Recursion occurs in computer science when a function calls itself in its definition. It is a concept that is hard to grasp but once you do, it becomes a very useful tool. Recursion is used when to evaluate the task the same algorithm is performed again and again converging towards the base case until the solution is evaluated. One might think that sounds a lot like iteration, and that's because the uses of recursion and iteration are similar, one being more or less appropriate depending on the task at hand. 


One of the simplest applications of recursion is finding the n-th term of a sequence that is defined by recurrence relation, meaning each term is implicitly defined by the previous term. One of such sequences is the fibonacci sequence. Using recursion requires to user to define the base case, the outcome that results when the recursive function is able to return a value before calling itself once. The more times the function has to call itself, the further away the initial value is from the base case.



In the case of the function nested_depth the base case is defined for L that is a non list, it returns 0. That means that throughout the calculations, the base case is used whenever the function encounters a non-list, which otherwise allows to cumulate the amount of nesting in a given list.



Some say intelligence as we know it, is the evolutionary result of an ability unique to humans (as far as we are concerned) called metacognition, which basically means "thinking about thinking".  Great philosophers have pondered on this for centuries. 

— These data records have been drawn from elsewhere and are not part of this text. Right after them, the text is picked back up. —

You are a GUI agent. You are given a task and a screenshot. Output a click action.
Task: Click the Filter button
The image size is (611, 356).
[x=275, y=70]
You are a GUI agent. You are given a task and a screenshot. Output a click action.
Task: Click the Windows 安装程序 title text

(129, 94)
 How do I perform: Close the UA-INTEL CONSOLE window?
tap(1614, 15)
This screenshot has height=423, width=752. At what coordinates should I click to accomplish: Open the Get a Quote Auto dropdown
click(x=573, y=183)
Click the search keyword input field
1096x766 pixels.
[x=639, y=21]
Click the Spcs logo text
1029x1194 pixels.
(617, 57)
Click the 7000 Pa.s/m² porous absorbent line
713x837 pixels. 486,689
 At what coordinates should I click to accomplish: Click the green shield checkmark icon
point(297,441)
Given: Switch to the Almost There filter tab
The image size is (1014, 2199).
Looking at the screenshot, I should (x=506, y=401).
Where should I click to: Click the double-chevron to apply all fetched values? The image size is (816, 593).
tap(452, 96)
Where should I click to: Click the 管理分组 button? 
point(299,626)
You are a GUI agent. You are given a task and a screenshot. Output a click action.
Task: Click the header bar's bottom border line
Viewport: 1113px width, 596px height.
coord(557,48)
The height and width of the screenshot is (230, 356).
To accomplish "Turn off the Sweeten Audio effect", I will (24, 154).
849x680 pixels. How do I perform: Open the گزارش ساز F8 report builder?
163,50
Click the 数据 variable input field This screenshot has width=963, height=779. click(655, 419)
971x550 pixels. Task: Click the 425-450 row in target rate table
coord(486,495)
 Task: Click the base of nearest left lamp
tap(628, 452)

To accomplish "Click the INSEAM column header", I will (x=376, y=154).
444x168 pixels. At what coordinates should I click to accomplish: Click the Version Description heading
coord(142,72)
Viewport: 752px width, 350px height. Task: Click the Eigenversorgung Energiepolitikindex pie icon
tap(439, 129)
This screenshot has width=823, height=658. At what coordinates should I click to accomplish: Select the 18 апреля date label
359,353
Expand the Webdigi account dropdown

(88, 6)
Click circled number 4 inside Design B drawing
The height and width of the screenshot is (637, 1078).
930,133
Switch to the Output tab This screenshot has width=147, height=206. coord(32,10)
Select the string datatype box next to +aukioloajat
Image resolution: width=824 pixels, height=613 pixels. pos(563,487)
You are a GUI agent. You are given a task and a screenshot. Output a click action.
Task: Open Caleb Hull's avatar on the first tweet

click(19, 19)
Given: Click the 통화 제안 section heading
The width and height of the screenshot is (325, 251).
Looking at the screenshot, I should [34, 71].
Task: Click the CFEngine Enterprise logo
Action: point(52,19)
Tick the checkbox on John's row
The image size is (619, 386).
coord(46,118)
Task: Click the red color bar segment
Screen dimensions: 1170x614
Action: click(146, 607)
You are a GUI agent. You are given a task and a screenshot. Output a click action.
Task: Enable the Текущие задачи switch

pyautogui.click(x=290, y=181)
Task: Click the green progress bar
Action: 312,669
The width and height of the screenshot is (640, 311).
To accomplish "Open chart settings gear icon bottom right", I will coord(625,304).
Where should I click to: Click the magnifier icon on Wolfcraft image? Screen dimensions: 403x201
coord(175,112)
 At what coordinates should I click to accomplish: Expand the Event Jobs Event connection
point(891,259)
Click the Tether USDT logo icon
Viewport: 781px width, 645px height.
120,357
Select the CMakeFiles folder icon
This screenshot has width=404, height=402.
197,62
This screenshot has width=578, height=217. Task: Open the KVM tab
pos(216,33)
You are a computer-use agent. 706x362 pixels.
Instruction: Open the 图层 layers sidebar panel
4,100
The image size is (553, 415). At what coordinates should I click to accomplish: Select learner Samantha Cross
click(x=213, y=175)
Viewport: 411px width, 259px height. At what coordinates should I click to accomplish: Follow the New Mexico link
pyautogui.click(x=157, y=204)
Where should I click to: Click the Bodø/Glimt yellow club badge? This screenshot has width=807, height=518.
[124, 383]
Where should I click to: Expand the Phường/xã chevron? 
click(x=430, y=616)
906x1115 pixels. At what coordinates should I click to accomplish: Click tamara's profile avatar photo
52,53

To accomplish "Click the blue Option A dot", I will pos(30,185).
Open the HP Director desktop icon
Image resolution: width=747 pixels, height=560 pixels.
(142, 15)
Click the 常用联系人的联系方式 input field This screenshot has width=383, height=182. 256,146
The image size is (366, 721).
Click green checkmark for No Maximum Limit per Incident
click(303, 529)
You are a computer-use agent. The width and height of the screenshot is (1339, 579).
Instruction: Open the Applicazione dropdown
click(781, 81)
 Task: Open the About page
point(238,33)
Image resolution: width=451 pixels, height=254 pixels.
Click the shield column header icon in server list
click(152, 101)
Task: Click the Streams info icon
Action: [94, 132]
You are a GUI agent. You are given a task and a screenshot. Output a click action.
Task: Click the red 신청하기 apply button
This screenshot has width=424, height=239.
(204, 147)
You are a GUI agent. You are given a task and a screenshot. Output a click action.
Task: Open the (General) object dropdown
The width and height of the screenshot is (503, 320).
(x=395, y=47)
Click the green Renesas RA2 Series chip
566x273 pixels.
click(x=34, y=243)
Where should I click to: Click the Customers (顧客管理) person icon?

Today, most have probably heard of the statement: "I think, therefore I am" coined by Rene Descartes, a 17th century philosopher. This statement implies that the whole nature of existence is recursive based on the condition of self awareness.  Fractal patterns produced by recursion are seen all over in nature. Perhaps recursion can be used to approach some of the most fundamental questions about the universe, macro and micro.

pictures: 
https://blogger.googleusercontent.com/img/b/R29vZ2xl/AVvXsEiEKSRkftRym5w4PiZ8RM0aXB5eVyoZDFfK5E_kT3ELFpu4_ZP2hIidruUEKOkJYaI82USY5jzc9vY6QisVIDuB3xaHuB8p-3Puzx5gSZIGxF2gzgzCXv4Pfgp_ssBfmqRNOUosE7R3UQ/s1600/recursion.jpg
https://lh5.googleusercontent.com/-huTWn4MTkKw/UYuLcVBsA2I/AAAAAAAAtJE/mR8otMVN0OA/w800-h800/recursion.png
            

Sunday 26 January 2014

Object-Oriented Programming

Object-Oriented Programming is the defining feature of Python as a programming language. Objects are used to create variables which can then be used for basic operations or something more complex like writing functions to perform specific tasks. Python offers the user some basic built-in data types (int, bool, str.. etc.) which are all considered objects. These objects have their own defining features. Different objects are used to store different types of data allowing the user to perform certain operations on them. The types of operations that can be used with an object are defined by the methods associated with that type of object. A class is a special type of object that allows the user to define the features of that type of object. It can be conceptualized as a blueprint for a user defined object. When creating a new class, the user will generally have to write the "initializer" method (__init__) that will be called when a variable of the object type defined by the class is created. There are some generally useful methods to write in any class (__str__, __eq__, __repr__). However, the ability to design a class gives the user the freedom to write their methods that can then be called on variables of that class to perform certain functions. With this freedom, Python becomes a language that can be designed by the user depending on the task at hand.

first entry (Welcome!)

Hello and welcome to my SLOG. From now on I will be posting reflections on the progress I make in CSC148. I hope you enjoy your stay and feel free to comment on any entries I make.